_ACTIVITY_
Reproduce word for word, from the entries below, the line with "Task: Click the 'CSV' label text under Format", the line with "Click the Rockerbox", and every line between them, and nothing more.

[Records from a data collection]
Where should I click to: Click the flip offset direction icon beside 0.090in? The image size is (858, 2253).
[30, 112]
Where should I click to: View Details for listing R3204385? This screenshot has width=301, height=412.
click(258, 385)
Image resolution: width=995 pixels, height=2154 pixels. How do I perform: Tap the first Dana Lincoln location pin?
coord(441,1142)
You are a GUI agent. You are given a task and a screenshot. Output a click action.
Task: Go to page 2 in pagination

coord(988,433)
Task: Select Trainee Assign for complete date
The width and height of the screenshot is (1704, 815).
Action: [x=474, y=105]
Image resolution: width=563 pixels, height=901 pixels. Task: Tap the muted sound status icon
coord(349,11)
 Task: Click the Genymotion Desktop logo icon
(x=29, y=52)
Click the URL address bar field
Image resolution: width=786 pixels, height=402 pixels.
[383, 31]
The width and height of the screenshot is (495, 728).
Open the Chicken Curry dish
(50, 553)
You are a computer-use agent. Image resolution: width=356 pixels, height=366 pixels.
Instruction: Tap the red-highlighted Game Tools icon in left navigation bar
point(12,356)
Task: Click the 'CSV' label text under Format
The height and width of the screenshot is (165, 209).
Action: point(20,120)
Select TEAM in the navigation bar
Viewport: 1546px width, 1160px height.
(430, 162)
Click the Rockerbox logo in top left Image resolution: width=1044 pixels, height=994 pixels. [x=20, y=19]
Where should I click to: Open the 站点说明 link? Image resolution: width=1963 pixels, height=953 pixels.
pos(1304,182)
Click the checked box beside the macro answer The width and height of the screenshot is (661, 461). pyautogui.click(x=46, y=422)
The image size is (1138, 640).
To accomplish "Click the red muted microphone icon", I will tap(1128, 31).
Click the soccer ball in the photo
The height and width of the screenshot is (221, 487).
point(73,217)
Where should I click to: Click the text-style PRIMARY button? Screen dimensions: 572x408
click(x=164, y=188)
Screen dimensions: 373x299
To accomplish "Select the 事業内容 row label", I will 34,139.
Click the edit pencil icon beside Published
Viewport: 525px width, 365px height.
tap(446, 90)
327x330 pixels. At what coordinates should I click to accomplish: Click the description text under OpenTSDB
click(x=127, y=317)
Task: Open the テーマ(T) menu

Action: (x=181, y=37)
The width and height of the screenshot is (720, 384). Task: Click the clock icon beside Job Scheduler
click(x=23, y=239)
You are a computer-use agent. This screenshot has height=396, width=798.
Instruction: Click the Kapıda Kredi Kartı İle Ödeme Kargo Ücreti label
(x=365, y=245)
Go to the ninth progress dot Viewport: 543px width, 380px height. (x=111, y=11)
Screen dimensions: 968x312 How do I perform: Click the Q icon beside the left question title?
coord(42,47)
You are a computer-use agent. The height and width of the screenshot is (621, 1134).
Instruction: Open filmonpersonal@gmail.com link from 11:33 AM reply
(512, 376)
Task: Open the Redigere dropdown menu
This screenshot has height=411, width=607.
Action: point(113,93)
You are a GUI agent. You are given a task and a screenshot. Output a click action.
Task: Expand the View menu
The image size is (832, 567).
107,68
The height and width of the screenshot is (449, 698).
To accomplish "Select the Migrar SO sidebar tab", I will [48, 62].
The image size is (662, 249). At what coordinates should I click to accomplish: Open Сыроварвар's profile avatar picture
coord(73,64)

_EXERCISE RESULT_
Task: Click the 'CSV' label text under Format
The height and width of the screenshot is (165, 209).
Action: point(20,120)
Select TEAM in the navigation bar
Viewport: 1546px width, 1160px height.
(430, 162)
Click the Rockerbox logo in top left Image resolution: width=1044 pixels, height=994 pixels. [x=20, y=19]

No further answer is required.